Une fois les présentations terminées, la porte du débat s'est ouverte avec l'intervention du Dr Abou Al Hassan Sallam, professeur de sciences du théâtre à l'Université d'Alexandrie, qui a noté que les idées reçues sur un certain cloisonnement théâtral en Iran n'ont plus lieu d'être grâce à ces deux représentations qui révèlent, entre autres, l'image d'une femme créatrice et penseuse.
Il fait remarquer également que la présentation d'un texte poétique et sa transposition au théâtre sont tout aussi ardues parce qu'elles nécessitent beaucoup de créativité sur deux temps ou deux registres : le temps de coller l'image au sens et le temps de la compréhension du sens. Le spectateur passe ainsi par deux filtres, pour comprendre cette proposition poétique et scénique. Le Dr Sallem ajoute que la rencontre du théâtre de marionnettes et de la poésie est une innovation, voire une audace de la part du créateur. En réponse à cela, Hamid Reza souligne que la créativité de la femme en Iran n'est pas chose récente : «Les femmes ont toujours eu des postes importants dans notre société, et leur créativité n'est plus à démontrer».
Formation et organisation du théâtre iranien
Dans un autre registre, les invités iraniens ont parlé de la formation théâtrale en Iran qui est pratiquement académique, universitaire et dans les centres de formation professionnelle avec différentes spécialités, proposant de nouvelles possibilités, avec une grande part accordée à l'expérience qui pousse le candidat dans ce domaine à arriver à l'apogée, souligne Azarangh.
Dans son intervention, M. André Louis Périnetti, président de l'Institut international du théâtre, a parlé de l'activité des écoles de théâtre en Iran, qui comptent une école membre de la chaire Unesco de théâtre. «En septembre 2008, nous avons organisé le Festival international des écoles de théâtre à Barcelone où deux écoles iraniennes ont présenté deux spectacles. Ces dernières sont toujours présentes, concourant avec d'autres écoles du monde. Elles figurent même parmi les meilleures».
M. Périnetti a, par la suite, posé la question sur la présence récurrente, sur les planches iraniennes, d'un personnage portant un masque noir. A cela, Mme Zahra affirme qu'il s'agit d'une marionnette nationale parfois incarnée par des comédiens et qui se nomme «Moubarak». «Ce personnage existe dans une forme de représentation traditionnelle avec un langage alliant satire et comédie et bien qu'il soit un simple serviteur, "Moubarak" dit toujours ce qu'il pense. Un festival autour de cette figure nationale existe en Iran».
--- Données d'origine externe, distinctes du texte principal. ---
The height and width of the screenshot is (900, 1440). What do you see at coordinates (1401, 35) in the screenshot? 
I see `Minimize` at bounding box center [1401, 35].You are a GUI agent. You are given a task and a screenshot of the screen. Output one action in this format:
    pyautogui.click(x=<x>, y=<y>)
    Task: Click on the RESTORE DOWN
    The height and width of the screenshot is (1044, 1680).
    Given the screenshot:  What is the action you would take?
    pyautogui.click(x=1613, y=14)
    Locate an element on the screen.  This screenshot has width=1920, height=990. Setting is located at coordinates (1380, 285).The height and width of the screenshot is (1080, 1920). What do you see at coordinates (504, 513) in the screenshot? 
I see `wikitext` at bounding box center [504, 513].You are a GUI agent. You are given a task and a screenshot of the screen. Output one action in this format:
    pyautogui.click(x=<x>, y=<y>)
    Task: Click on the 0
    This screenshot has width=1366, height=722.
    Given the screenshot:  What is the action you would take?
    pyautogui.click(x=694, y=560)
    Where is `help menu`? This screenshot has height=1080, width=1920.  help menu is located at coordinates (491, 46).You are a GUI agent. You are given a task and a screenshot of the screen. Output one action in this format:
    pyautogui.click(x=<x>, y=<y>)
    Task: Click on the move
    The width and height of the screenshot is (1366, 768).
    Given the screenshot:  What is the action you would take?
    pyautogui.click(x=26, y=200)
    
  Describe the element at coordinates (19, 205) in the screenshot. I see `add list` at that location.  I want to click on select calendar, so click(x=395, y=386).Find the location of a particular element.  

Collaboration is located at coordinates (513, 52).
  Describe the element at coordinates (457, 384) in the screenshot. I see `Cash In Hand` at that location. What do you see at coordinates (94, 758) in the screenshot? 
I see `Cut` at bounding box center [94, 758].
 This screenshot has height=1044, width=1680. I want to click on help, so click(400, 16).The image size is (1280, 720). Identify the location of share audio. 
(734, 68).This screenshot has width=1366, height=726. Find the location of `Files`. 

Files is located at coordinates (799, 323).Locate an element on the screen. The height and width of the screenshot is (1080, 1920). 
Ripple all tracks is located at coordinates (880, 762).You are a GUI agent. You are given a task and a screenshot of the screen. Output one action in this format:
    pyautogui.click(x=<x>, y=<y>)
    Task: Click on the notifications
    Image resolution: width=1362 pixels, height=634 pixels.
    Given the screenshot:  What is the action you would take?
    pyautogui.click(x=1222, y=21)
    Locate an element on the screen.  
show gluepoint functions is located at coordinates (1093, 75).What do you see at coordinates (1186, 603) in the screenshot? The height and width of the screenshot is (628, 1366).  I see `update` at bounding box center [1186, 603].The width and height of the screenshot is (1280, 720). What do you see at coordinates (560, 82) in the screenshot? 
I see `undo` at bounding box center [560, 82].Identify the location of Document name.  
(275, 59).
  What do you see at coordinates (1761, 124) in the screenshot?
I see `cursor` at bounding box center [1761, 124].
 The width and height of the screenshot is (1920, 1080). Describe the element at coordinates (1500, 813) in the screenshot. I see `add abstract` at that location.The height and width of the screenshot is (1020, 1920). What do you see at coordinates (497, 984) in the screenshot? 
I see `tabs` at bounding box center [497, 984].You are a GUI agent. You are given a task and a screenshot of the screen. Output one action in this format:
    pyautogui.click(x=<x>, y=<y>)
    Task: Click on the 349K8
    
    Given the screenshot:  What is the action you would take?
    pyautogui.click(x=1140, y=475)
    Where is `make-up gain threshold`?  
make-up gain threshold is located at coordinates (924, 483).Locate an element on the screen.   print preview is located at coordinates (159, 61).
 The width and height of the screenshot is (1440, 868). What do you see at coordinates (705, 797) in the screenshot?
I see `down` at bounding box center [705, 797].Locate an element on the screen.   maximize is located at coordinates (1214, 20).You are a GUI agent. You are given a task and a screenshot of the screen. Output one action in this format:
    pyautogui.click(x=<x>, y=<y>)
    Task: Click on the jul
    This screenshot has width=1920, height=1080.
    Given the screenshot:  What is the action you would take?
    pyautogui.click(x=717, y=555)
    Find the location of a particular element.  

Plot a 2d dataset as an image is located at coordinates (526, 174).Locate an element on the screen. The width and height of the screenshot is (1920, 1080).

Mohamed Driss, de son côté, a soulevé la question de l'organisation du théâtre iranien. Hamid Reza Azarangh a noté, dans ce sens, que le théâtre est public et que le secteur privé est, pratiquement, absent. Par ailleurs, le projet de privatisation n'est pas exclu afin d' accorder plus de chances aux talents éloignés du centre. «Il existe également un centre des arts du spectacle avec des associations dans chaque ville et un représentant dans ce centre pour aborder les problèmes de chaque région», souligne Azarangh.
Pour clôturer cette rencontre, M. Driss a invité le théâtre iranien pour la prochaine session des JTC. Il a insisté sur la présence sur la scène tunisienne du personnage de «Moubarak», semblable, selon lui, à celui du «Jouha» tunisien, ce personnage espiègle et qui ne mâche pas ses mots.
«Nous sommes attachés à la culture iranienne, affirme-t-il, à son fonds très universel, à ses poètes mystiques. Nous chantons Omar Khayem et bien d'autres que nous voulons redécouvrir à travers de nouvelles propositions artistiques». Sur ces mots, M. Driss a décerné les trophées des JTC aux deux troupes, en reconnaissance de leur talent et de leur générosité.